Prior to her post at Arizona, Dr. Espy served as vice president for research and innovation and dean of the Graduate School at the University of Oregon. There she partnered with community leadership and a sister university peer to secure funding from the Oregon state legislature to establish the Regional Accelerator and Innovation Network (RAIN) to advance economic development and value to the state. Under her tenure, UO’s industry-focused professional master’s program was expanded to include Data Science, a campus-wide student Innovation Challenge (an out-of-classroom learning experience) was established, and new programs to diversify the graduate student body were initiated.

Dr. Espy started her academic career at Southern Illinois University, an institution focused on serving first-generation students, where she developed active problem-based learning pedagogies in teaching undergraduate, graduate and first-year medical students, as well as served as the founding director of the Center for Integrated Research in Cognitive and Neural Sciences. She then served as the University of Nebraska-Lincoln’s associate vice chancellor for research and as acting dean of Graduate Studies, where she developed collaborative interdisciplinary teams for large scale proposals, facilitated the ADVANCE initiative to increase the number of female and other diverse STEM faculty, and expanded graduate enrollment.

A translational clinical neuroscientist and investigator, Dr. Espy has earned more than $22 million in funding to study how young children control their attention to promote learning, academic and health outcomes, and how these skills get off track related to medical, environmental or social factors. She has authored more than 100 refereed journal articles; has given numerous keynotes, invited and scientific presentations nationally and across the globe; and chaired an NIH study section. She has mentored many undergraduate, master’s, doctoral and medical students, along with junior faculty — her past trainees currently hold positions at national and international institutions, including the National Institutes of Health, Cambridge University, Brown University, Johns Hopkins University Medical School and the University of Edinburgh.

Serving UTSA marks her return to Texas. Dr. Espy earned her bachelor's degree in psychology at Rice University and her master's and doctoral clinical neuropsychology degree at the University of Houston. Additionally, she completed a clinical/pediatric psychology internship at the University of Louisville School of Medicine/Bingham Child Guidance Center and a post-doctoral fellowship at the University of Arizona College of Medicine, and is a licensed clinical psychologist.

Given entries:
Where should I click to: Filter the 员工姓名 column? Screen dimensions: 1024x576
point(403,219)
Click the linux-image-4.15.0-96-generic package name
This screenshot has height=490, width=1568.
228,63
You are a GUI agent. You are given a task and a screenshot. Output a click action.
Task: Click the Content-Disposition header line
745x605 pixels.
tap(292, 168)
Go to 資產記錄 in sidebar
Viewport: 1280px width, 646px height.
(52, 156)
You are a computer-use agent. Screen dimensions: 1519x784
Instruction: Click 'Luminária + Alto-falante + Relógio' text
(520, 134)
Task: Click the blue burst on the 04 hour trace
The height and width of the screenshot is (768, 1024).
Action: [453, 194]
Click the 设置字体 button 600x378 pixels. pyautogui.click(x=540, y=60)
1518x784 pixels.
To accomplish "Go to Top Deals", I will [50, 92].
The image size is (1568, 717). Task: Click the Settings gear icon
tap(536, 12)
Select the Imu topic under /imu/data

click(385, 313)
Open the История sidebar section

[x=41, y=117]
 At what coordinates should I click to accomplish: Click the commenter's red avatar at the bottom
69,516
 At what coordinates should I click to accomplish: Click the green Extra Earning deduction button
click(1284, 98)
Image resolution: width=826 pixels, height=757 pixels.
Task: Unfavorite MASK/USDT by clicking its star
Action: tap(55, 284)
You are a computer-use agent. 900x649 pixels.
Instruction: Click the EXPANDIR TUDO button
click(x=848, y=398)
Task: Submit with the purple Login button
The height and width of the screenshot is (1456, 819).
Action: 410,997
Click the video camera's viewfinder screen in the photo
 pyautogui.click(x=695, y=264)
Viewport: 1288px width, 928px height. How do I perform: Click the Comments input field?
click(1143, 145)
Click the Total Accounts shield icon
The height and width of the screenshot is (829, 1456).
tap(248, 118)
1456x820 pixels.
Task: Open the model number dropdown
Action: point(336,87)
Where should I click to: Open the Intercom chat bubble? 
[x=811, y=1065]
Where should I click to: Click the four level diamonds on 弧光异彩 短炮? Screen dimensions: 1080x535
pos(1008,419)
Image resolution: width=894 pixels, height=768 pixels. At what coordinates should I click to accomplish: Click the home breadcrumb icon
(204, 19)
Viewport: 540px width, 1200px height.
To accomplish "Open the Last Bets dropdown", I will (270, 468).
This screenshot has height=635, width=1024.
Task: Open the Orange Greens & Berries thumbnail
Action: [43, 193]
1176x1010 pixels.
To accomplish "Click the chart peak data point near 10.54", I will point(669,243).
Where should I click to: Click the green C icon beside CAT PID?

Required tasks:
- 1) Answer these questions from the biography of Dr. Espy:
(a) What network did she help establish while at the University of Oregon?
(b) At which university did she start her academic career?
(c) In what subject and at which university did she earn her bachelor's degree?
- 2) Reproduce the passage of the biography of Dr. Espy starting with "Dr. Espy started" and going on through "expanded graduate enrollment.".
- 3) List every institution that the biography of Dr. Espy names as a place where her past trainees currently hold positions.
The lines above are not needed here.

List of answers:
- 1)
(a) The Regional Accelerator and Innovation Network (RAIN)
(b) Southern Illinois University
(c) Psychology, at Rice University

- 2)
Dr. Espy started her academic career at Southern Illinois University, an institution focused on serving first-generation students, where she developed active problem-based learning pedagogies in teaching undergraduate, graduate and first-year medical students, as well as served as the founding director of the Center for Integrated Research in Cognitive and Neural Sciences. She then served as the University of Nebraska-Lincoln’s associate vice chancellor for research and as acting dean of Graduate Studies, where she developed collaborative interdisciplinary teams for large scale proposals, facilitated the ADVANCE initiative to increase the number of female and other diverse STEM faculty, and expanded graduate enrollment.

- 3)
- National Institutes of Health
- Cambridge University
- Brown University
- Johns Hopkins University Medical School
- University of Edinburgh